Conventional, 85-octane gasoline, or CBOB, on the Gulf weakened 0.75 cent to 21 cents a gallon below futures on the New York Mercantile Exchange at 3:58 p.m., the lowest in almost a week, according to data compiled by Bloomberg. Conventional, 87-octane gasoline also slipped 0.75 cent to a discount of 20.75 cents a gallon to futures.
Valero said it expects its Meraux, Louisiana, refinery to return to planned rates within the next two days. It’s currently putting crude oil into a unit that had a release during maintenance, according to the company. Meraux, which produces mostly gasoline and distillate fuel, has a capacity of about 135,000 barrels a day.
The company also reported the startup of a heavy oil cracker power recovery unit at its Corpus Christi West refinery in Texas. Phillips 66’s Borger, Texas, site and Exxon Mobil Corp.’s Baton Rouge plant are expected to complete maintenance and boost output this month.
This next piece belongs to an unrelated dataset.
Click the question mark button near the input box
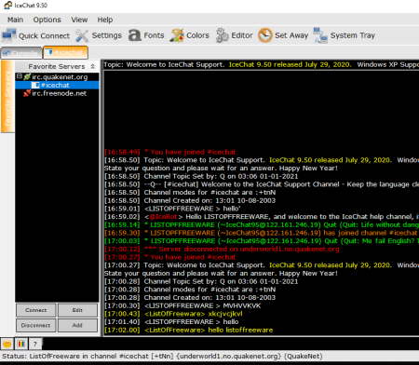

The 3-2-1 crack spread in the area, a measure of refining margins for gasoline and diesel based on West Texas Intermediate oil in Cushing, Oklahoma, slipped 31 cents to $9.70 a barrel. The same spread based on Light Louisiana Sweet oil, the Gulf Coast benchmark, dropped 36 cents to $7.55 a barrel, according to data compiled by Bloomberg.